> [YOUR ASSIGNMENT]
Retype the line in which "This screenshot has width=853, height=979." appears, then every line after it until the records end. Leave out the pictures.

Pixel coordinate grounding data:
────────

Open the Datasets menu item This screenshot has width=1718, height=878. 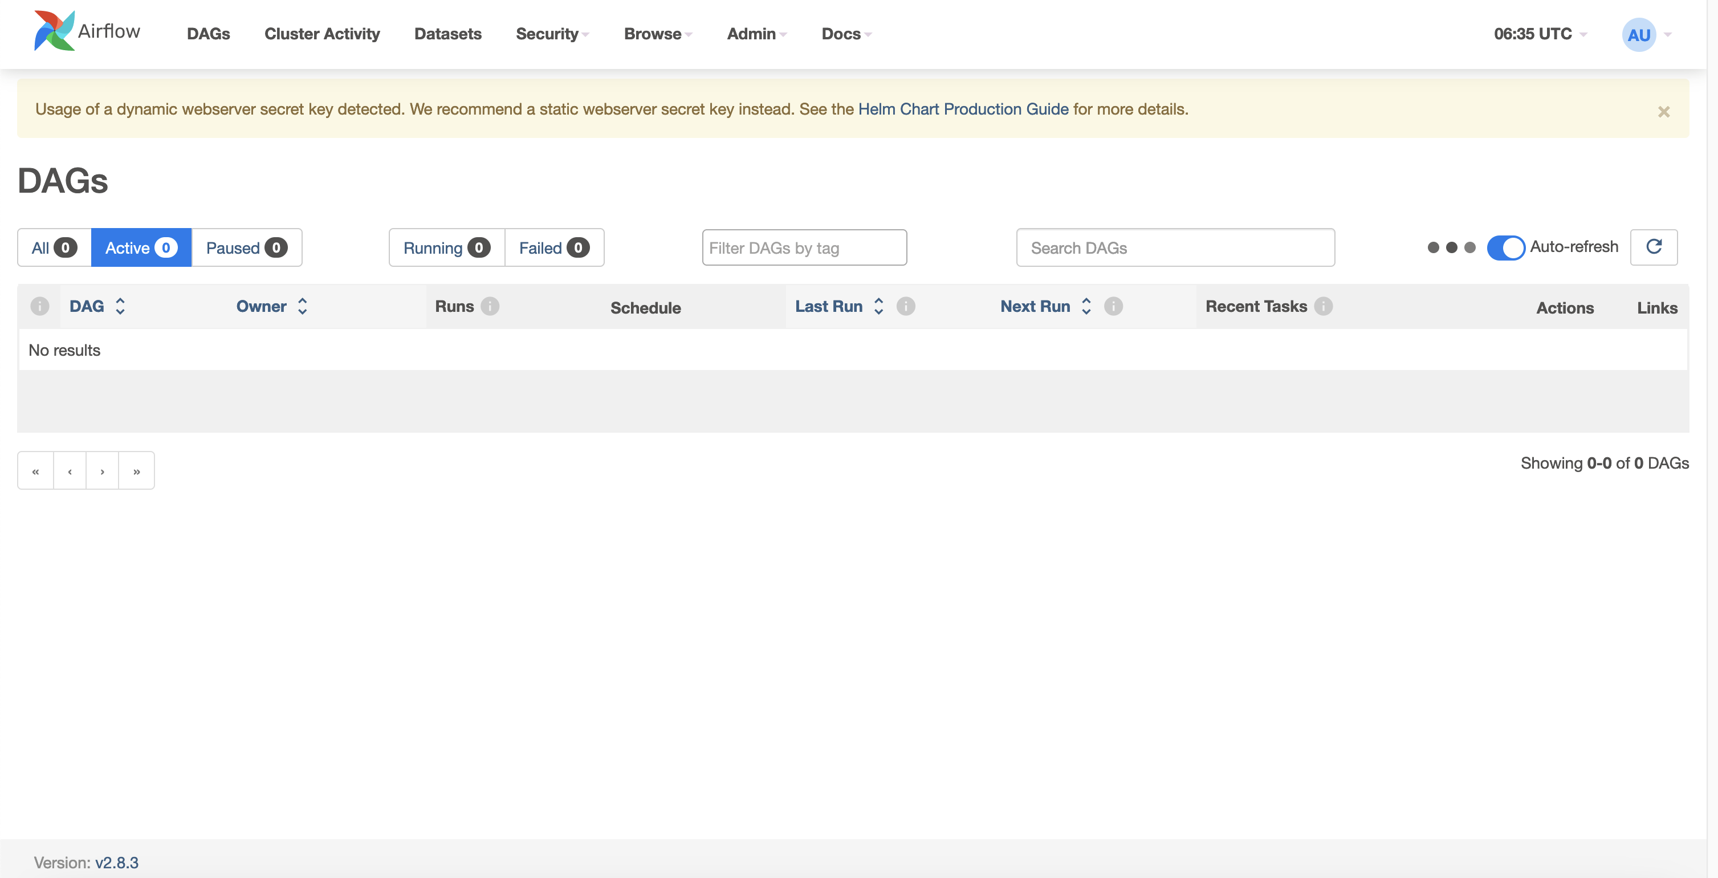click(x=448, y=34)
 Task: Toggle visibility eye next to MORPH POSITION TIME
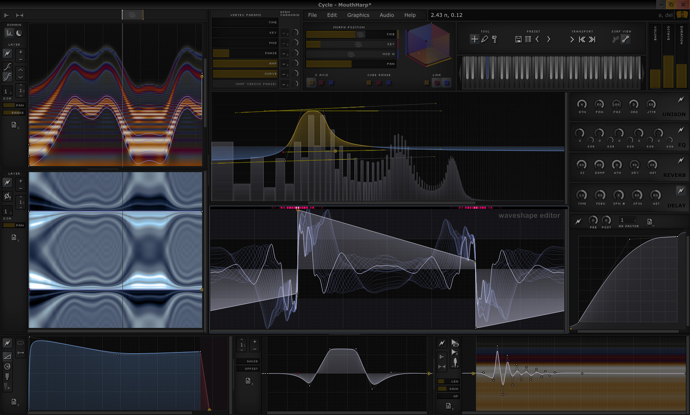pyautogui.click(x=361, y=35)
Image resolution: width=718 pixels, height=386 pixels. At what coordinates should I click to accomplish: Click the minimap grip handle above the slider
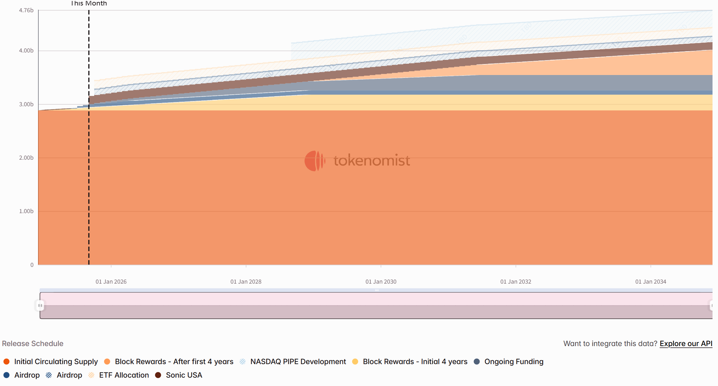coord(377,290)
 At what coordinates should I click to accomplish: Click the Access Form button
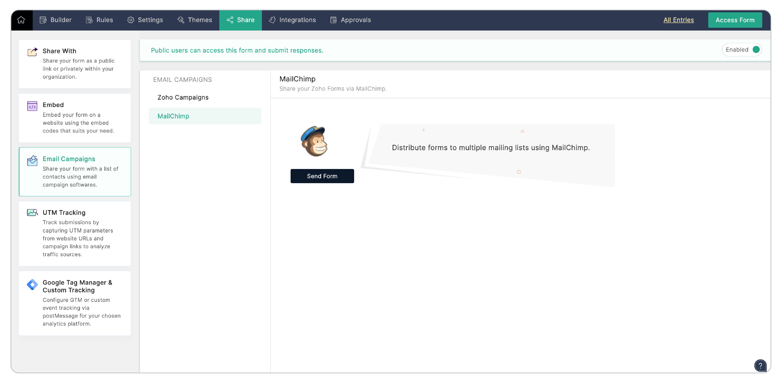point(735,20)

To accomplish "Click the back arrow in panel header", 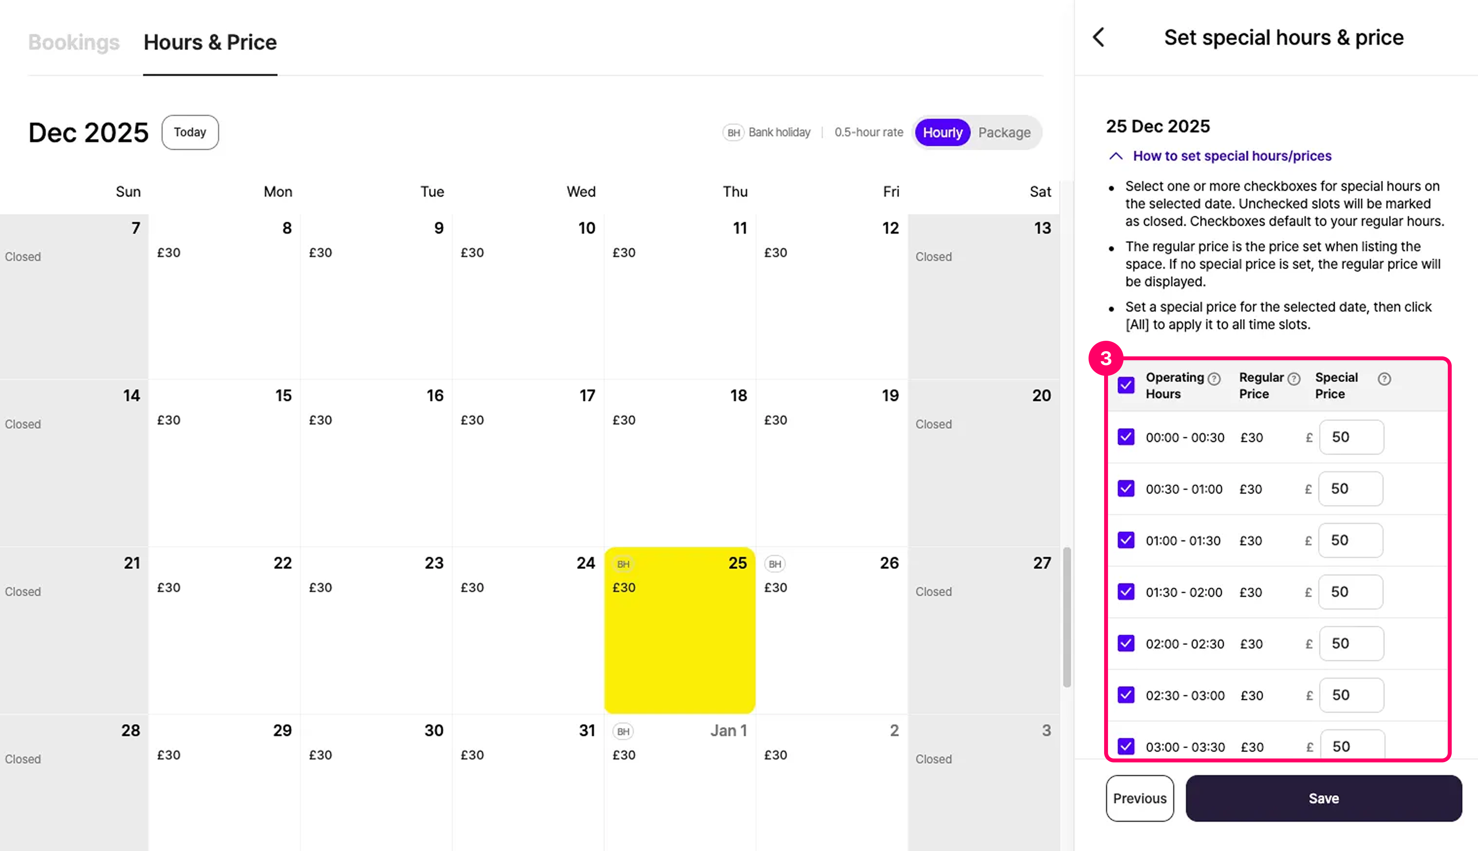I will coord(1099,37).
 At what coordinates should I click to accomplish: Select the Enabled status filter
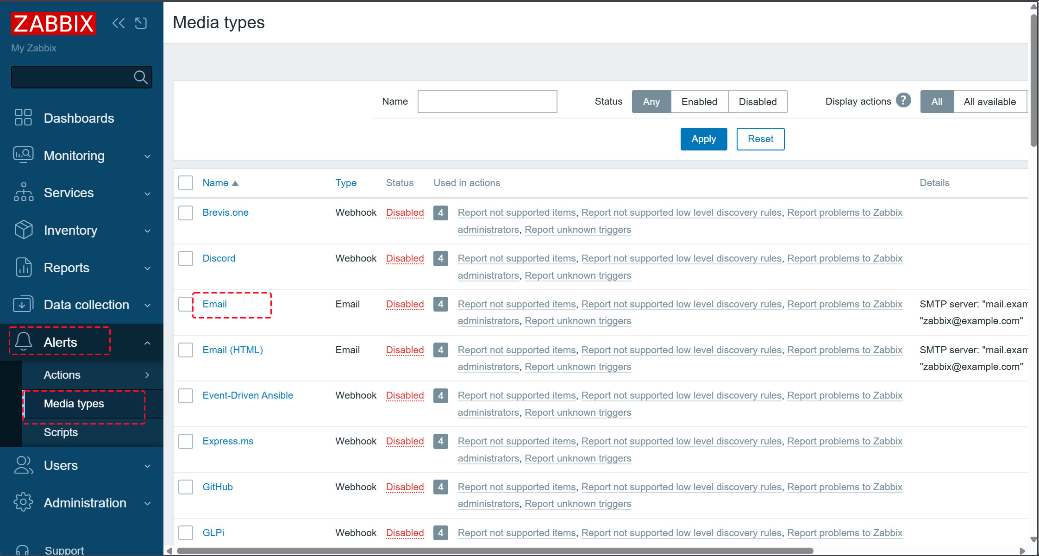click(699, 102)
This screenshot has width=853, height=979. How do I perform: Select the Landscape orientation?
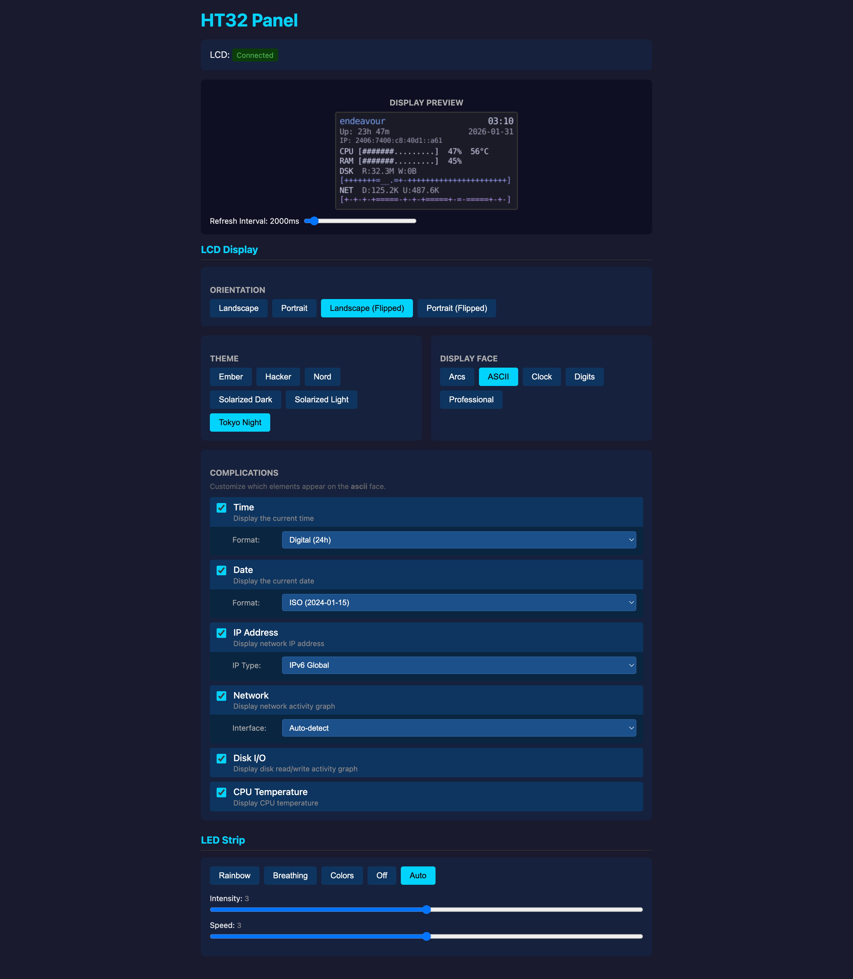point(238,308)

────────

> [RESULT OF THE TASK]
This screenshot has width=853, height=979. How do I perform: Select the Landscape orientation?
point(238,308)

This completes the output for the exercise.